[Exercise instructions]
Please answer these questions using the school board excerpt below:
1. What does Gallon say he needs?
2. According to Harvey the Lawyer, what is the purpose of the public speakers?
3. Who interjects to defend the Superintendent?

Kafkateach imaginary interjection: “The people can’t vote on a special tax unless the Board proposes it!”

Unfortunately, nobody on the Miami Dade School Board seems to give a rat’s behind about low teacher salaries or the criminal robbery of mid-career teachers’ financial future.

At least one member cares about Board protocol and on occasion will challenge the Superintendent.

Gallon: “I need a point of order. If we are going to start rebutting speakers, I have points to rebut as well. Historically speakers have the right to present their case. I have an intent to look into matters but I have no intent of dissecting it on the dais.”

Harvey the Lawyer: “Dr. Gallon is correct. The purpose of the public speakers is to receive public comment and not address concerns directly. You are right.”

Karp interjects to defend the Superintendent: “We have spoken about the purpose of the public hearing to receive information, prior to your arrival.  As a board occasionally we ask the superintendent to clarify.”

Superintendent: “I want to agree with both of you. It’s not my standard to rebut. If the information is so egregious, then we have to intervene. It is not my wish to engage in a debate in the public hearing. At times, the information is so disconnected from the truth that it merits some recalibration.”

Mr. Real Men Wear Pink (He looks like the Rock wearing a pink polo. You can check him out here: )

[Given information]
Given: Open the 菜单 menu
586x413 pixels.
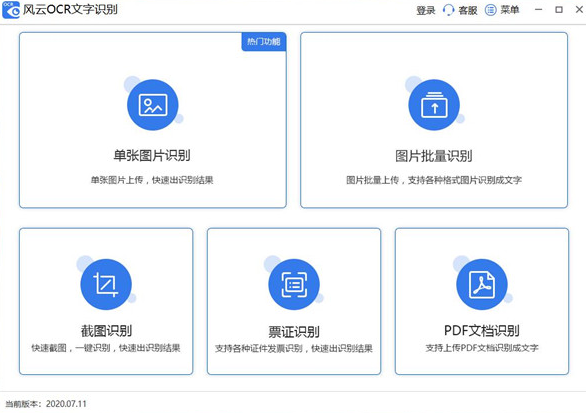Looking at the screenshot, I should pyautogui.click(x=510, y=10).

[Exercise solution]
1. A point of order.
2. To receive public comment and not address concerns directly.
3. Karp.